#### [TEXTE D'EXERCICE]
↓↓↓

Les crottes de loir dégagent une odeur musquée assez prononcée, caractéristique des rongeurs nocturnes. Dans un espace confiné comme des combles ou un grenier, cette odeur peut rapidement devenir persistante. Elle s’intensifie avec l’accumulation des déjections et l’humidité ambiante. C’est souvent elle qui alerte les occupants d’une maison, bien avant qu’ils n’aient repéré les crottes elles-mêmes.
Mon chat ou mon chien risque-t-il quelque chose s’il entre en contact avec des crottes de loir ?
Le risque existe, même s’il reste modéré. Les déjections de rongeurs peuvent véhiculer des parasites intestinaux ou des agents pathogènes transmissibles aux animaux domestiques par ingestion ou contact direct. Si votre chien ou votre chat fréquente une zone contaminée, une consultation vétérinaire préventive est conseillée. Nettoyez les zones concernées rapidement et limitez l’accès de vos animaux à ces espaces.
Pourquoi est-ce que je trouve des crottes de loir uniquement à l’automne ou au printemps ?
C’est directement lié au cycle de vie du loir. Cet animal hiberne d’octobre à avril environ, parfois plus longtemps selon les régions. Les traces d’activité, dont les crottes de loir, apparaissent donc principalement en automne quand il cherche un abri chaud avant l’hiver, puis au printemps à son réveil. En plein hiver, il est totalement inactif : aucune nouvelle déjection n’est produite pendant cette période.
Combien de temps faut-il pour qu’une présence de loirs devienne une infestation sérieuse ?

↑↑↑

#### [CONSIGNE 1]
Recopiez le passage du texte sur les crottes de loir qui commence par « Mon chat ou » et se termine par « au printemps ? ».
#### [CONSIGNE 2]
Relevez toutes les saisons de l'année nommées dans le texte sur les crottes de loir.
#### [CONSIGNE 3]
Écrivez la suite du texte sur les crottes de loir, après sa dernière phrase.
La liste n'a aucun rôle dans ce travail.

#### [EXTRAIT DE DONNÉES]
↓↓↓

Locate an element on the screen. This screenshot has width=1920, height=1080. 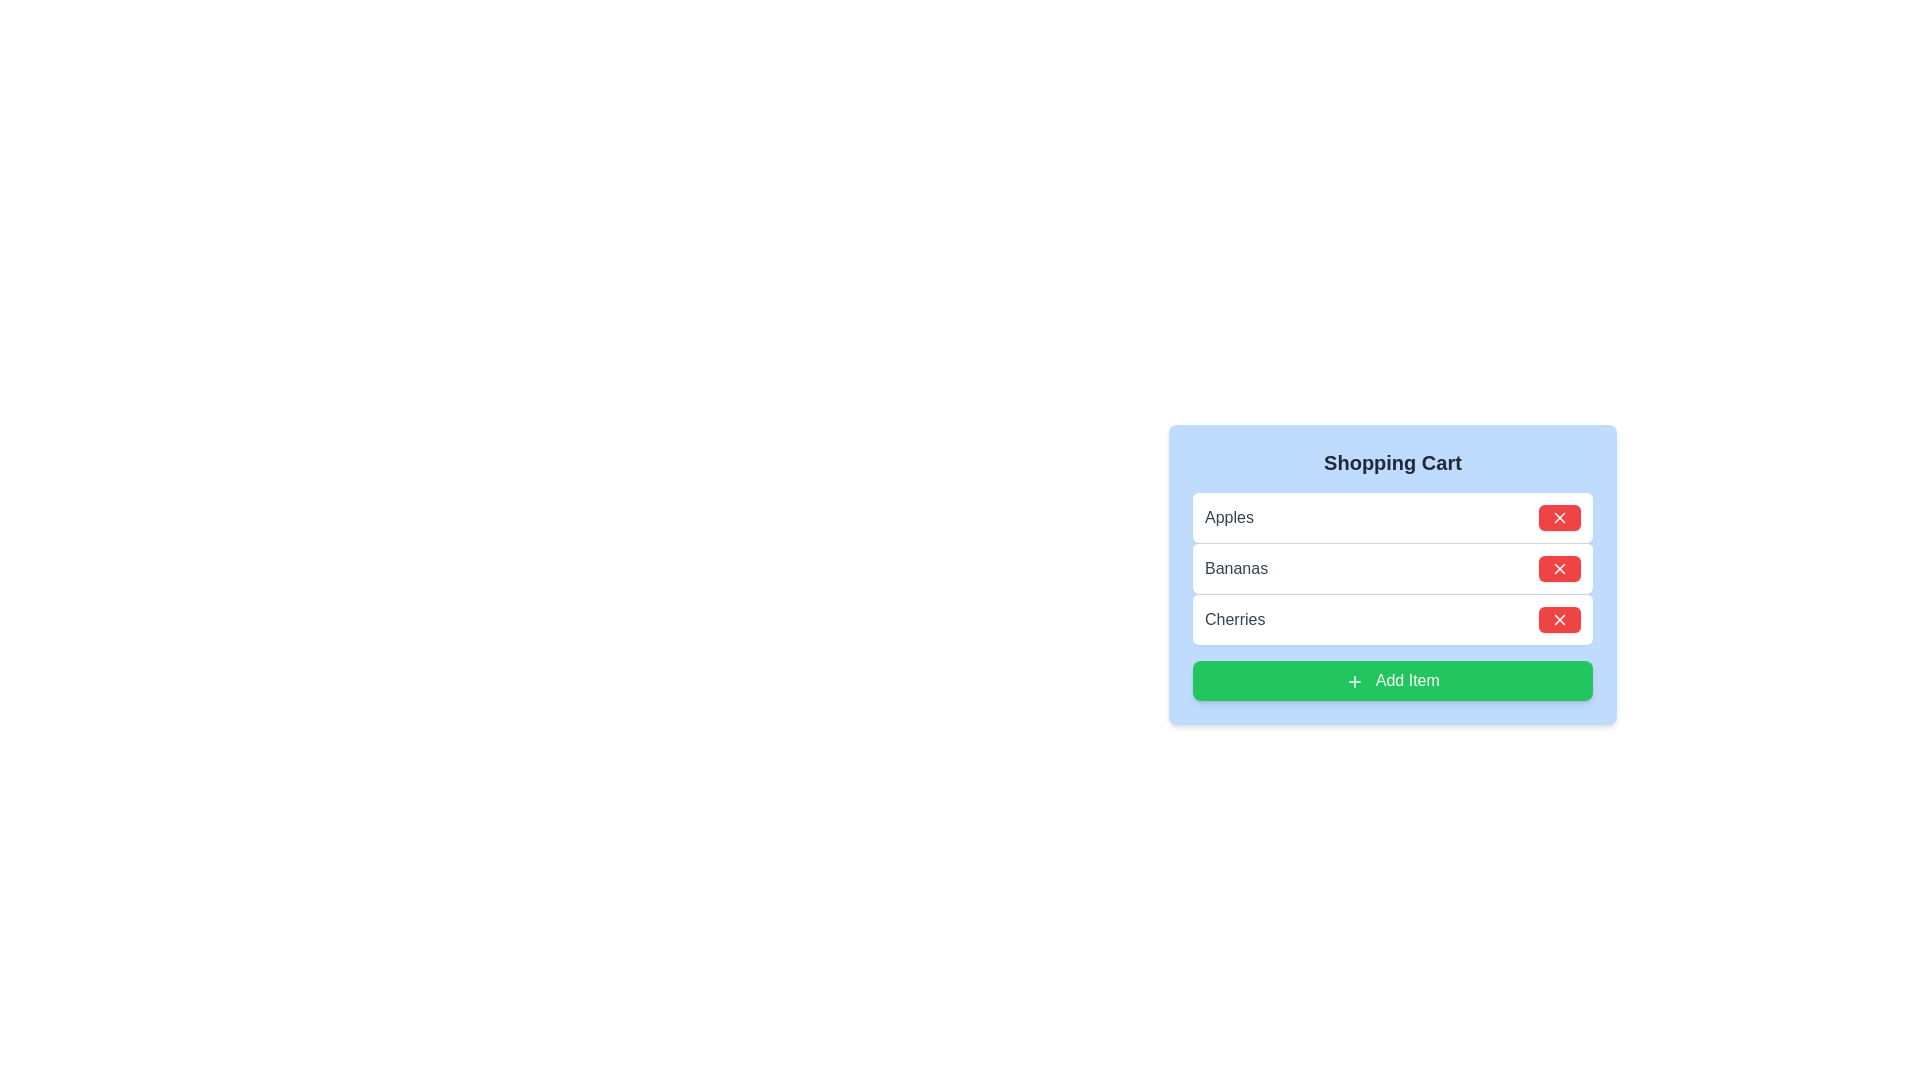
the plus sign icon located within the green 'Add Item' button at the bottom of the 'Shopping Cart' modal is located at coordinates (1355, 680).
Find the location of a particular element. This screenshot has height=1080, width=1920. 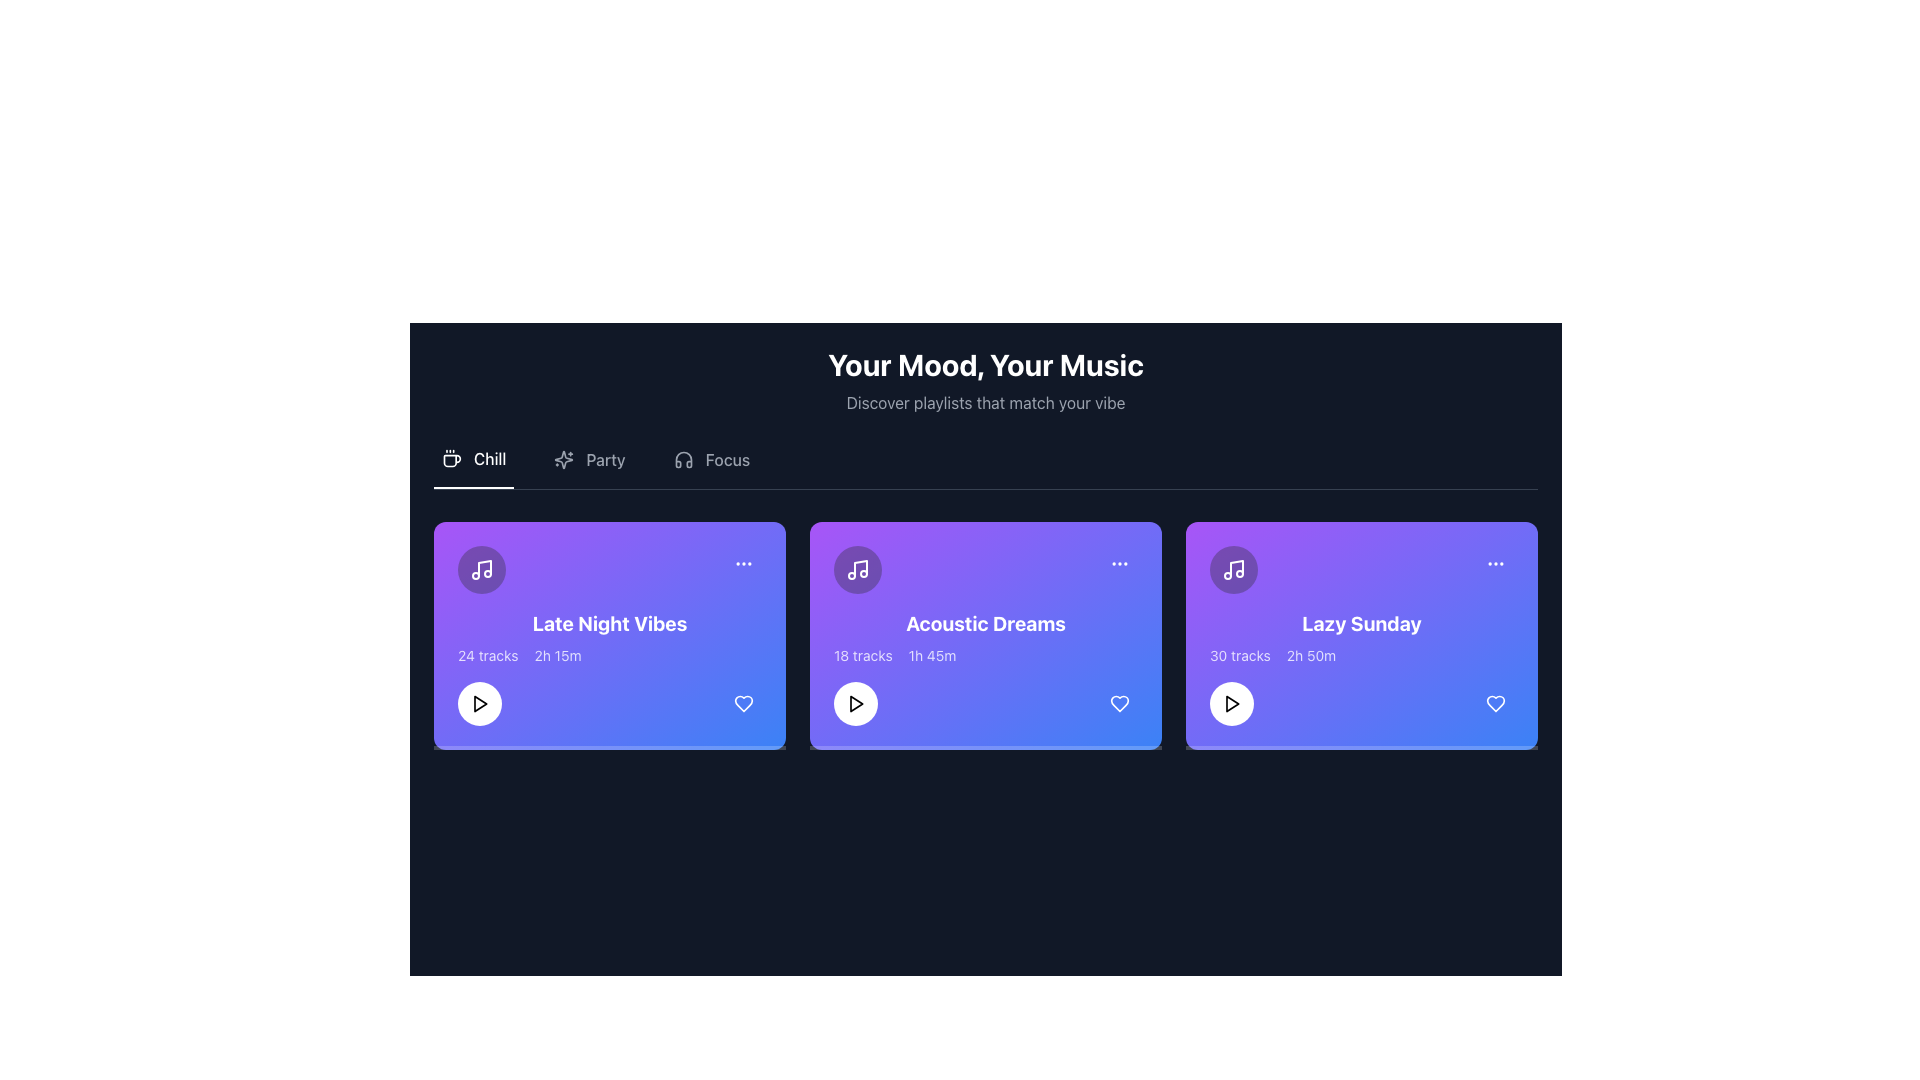

the Focus mode icon located in the top center menu bar, which visually indicates the Focus mode option among other similar icons is located at coordinates (683, 459).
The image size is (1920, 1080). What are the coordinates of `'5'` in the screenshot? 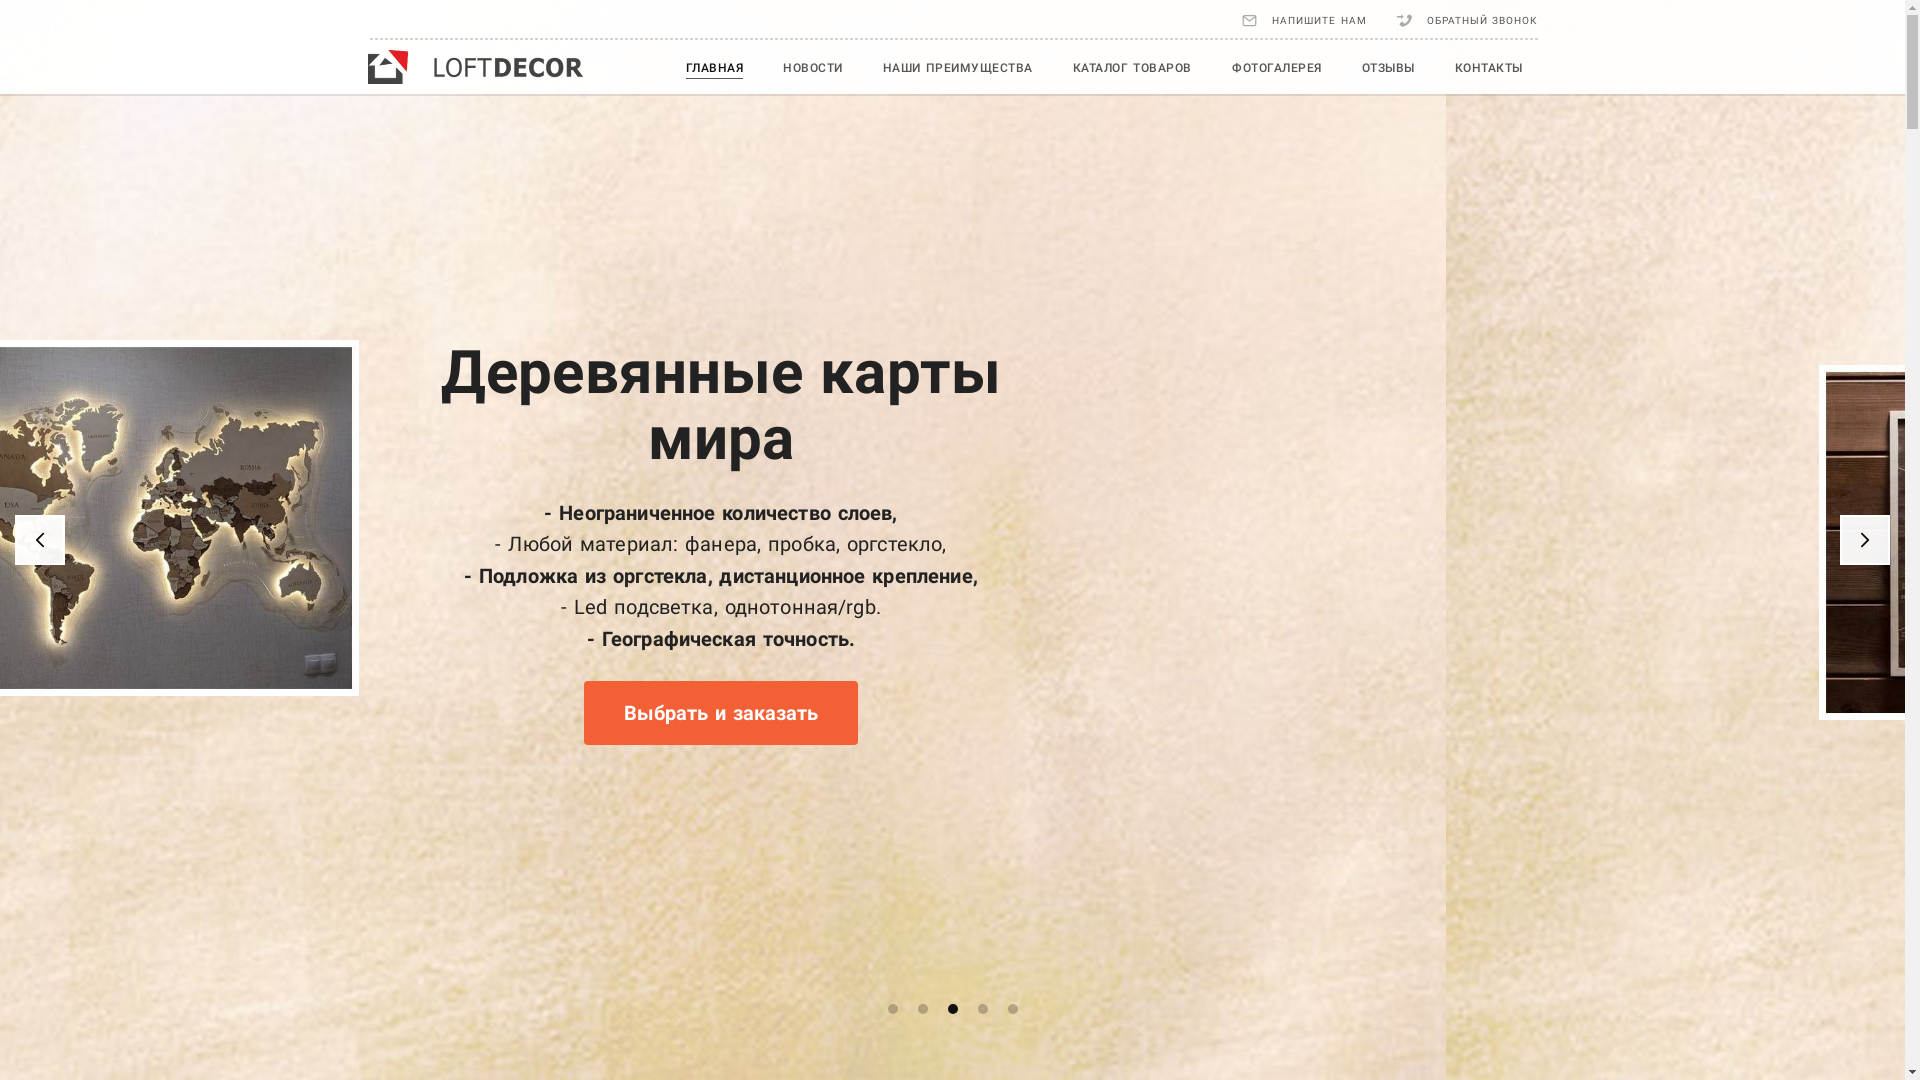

↑↑↑

#### [RÉPONSE RÉDIGÉE 1]
Mon chat ou mon chien risque-t-il quelque chose s’il entre en contact avec des crottes de loir ?
Le risque existe, même s’il reste modéré. Les déjections de rongeurs peuvent véhiculer des parasites intestinaux ou des agents pathogènes transmissibles aux animaux domestiques par ingestion ou contact direct. Si votre chien ou votre chat fréquente une zone contaminée, une consultation vétérinaire préventive est conseillée. Nettoyez les zones concernées rapidement et limitez l’accès de vos animaux à ces espaces.
Pourquoi est-ce que je trouve des crottes de loir uniquement à l’automne ou au printemps ?

#### [RÉPONSE RÉDIGÉE 2]
automne, printemps, hiver

#### [RÉPONSE RÉDIGÉE 3]
Une femelle loir donne naissance à une portée de 3 à 7 petits par an. Si une paire s’installe dans vos combles sans être détectée, une colonie de plusieurs individus peut se constituer en deux à trois saisons. Les dégâts, isolation rongée, câbles abîmés, odeurs, s’accumulent proportionnellement. Agir dès les premiers indices, notamment les premières crottes de loir repérées, est donc la meilleure façon d’éviter une situation difficile à gérer.
Peut-on confondre des crottes de loir avec celles d’un lérot ou d’une chauve-souris ?
Oui, la confusion est fréquente. Les crottes de loir mesurent 8 à 12 mm, sont cylindriques et à extrémités arrondies. Celles du lérot sont légèrement plus petites et plus fines. Les fientes de chauve-souris, elles, s’effritent facilement en poudre sèche , un test simple pour les distinguer. La localisation aide aussi : les chauves-souris laissent leurs traces sous leurs perchoirs, en tas verticaux, tandis que les loirs les dispersent le long de leurs couloirs de passage.
Crottes de loir : par où commencer concrètement chez vous
Reconnaître des crottes de loir, c’est la première étape, et souvent la plus décisive. Une fois l’identification confirmée grâce à la morphologie, la localisation et les indices associés (bruits nocturnes, odeur musquée, traces de grignotage), on peut agir de manière ciblée.
La démarche se déroule en trois temps : nettoyer en sécurité avec un équipement de protection, mettre en place des répulsifs naturels et des obstacles olfactifs, puis obturer méthodiquement chaque point d’entrée identifié. Si la colonie est déjà bien installée ou si les dégâts sont importants, faire appel à un professionnel reste la solution la plus fiable, et souvent la plus économique sur le long terme.
L’essentiel à garder en tête : le loir est une espèce protégée en France. Sa présence, aussi contraignante soit-elle dans nos combles, témoigne d’un environnement naturel encore vivant et diversifié. On ne le combat pas, on le dissuade.
Alors, par où commencer dès aujourd’hui ? Prenez une lampe torche, montez dans vos combles ou inspectez votre grenier, et cherchez les premiers indices : crottes de loir, traces de passage, isolant déplacé. Identifier les points d’entrée potentiels, c’est déjà reprendre le contrôle.